The complaint alleges six causes of action — (1) common-law fraud, (2) illegal evasion of insurance claims, (3) violation of Insurance Law § 2601, (4) breach of the implied covenant of good faith and fair dealing, (5) breach of fiduciary duties, and (6) intentional infliction of economic damage — and contains two types of allegations: those relating to Rocanova’s individual dispute with Equitable, and those relating to an alleged 10-year fraudulent pattern and practice of selling insurance policies to the general public with the intention of not honoring the policies as written. Rocanova’s complaint specifically refers to 124 disputes between Equitable and other policyholders in support of his assertion that Equitable systematically ignored claimholders, lied, invented artificial disputes, filed groundless lawsuits, and otherwise wrongfully and deliberately evaded claims and withheld moneys, all for the purpose of defrauding claimholders of interest on moneys withheld and extorting principal from claimholders through fear and intimidation.

Equitable moved, pursuant to CPLR 3211 (a) (5) and (7) and 3016 (b), to dismiss Rocanova’s request for punitive damages and to dismiss all causes of action except the fourth.
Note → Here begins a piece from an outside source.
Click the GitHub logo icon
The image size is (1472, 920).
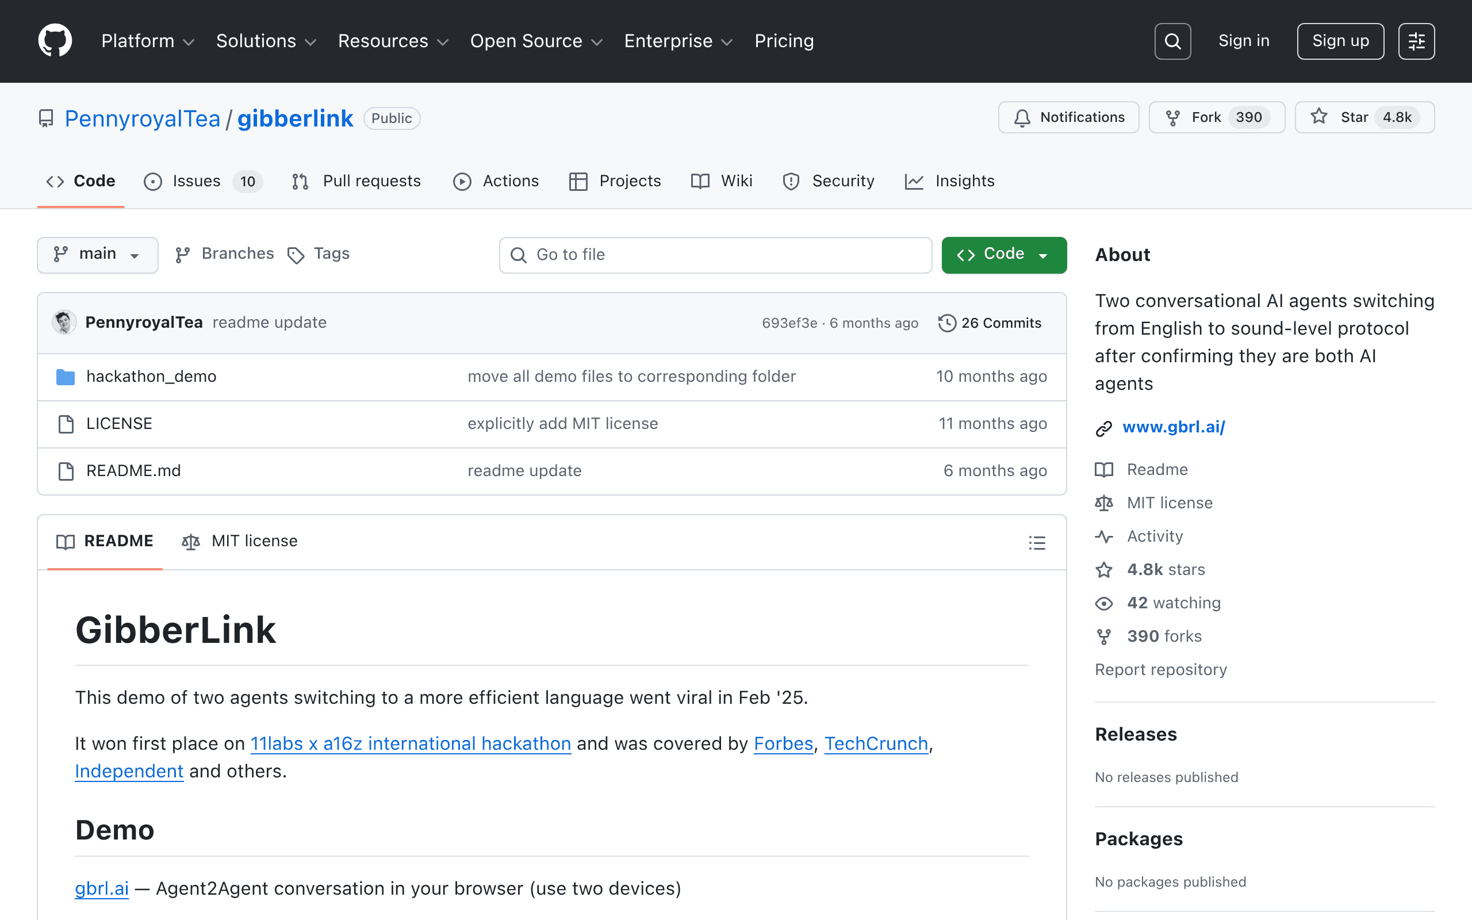click(x=55, y=41)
Supreme Court granted the motion to the extent of dismissing the first (common-law fraud), fifth (breach of fiduciary duty), and sixth (intentional infliction of economic damages) causes of action. Supreme Court denied Equitable’s motion to dismiss the second and third causes of action (for illegal evasion of insurance claims and violation of Insurance Law § 2601, which it deemed the same cause of action) as well as the demand for punitive damages. In dismissing the common-law fraud claim, Supreme Court concluded that "no inference of fraudulent intent can be drawn from the mere compilation of the 124 vignettes” of policyholder "difficulties” with Equitable. The court stated that the compilation, spanning approximately two decades, could nevertheless assist Rocanova in demonstrating the pattern and practice of unfair claim settlement practices required to establish a violation of Insurance Law § 2601. On the issue of punitive damages, the court relied on the Appellate Division, First Department’s decision in Belco Petroleum Corp. v AIG Oil Rig (164 AD2d 583) in holding that a violation of Insurance Law § 2601 gives rise to a private right of action for which exemplary damages are recoverable.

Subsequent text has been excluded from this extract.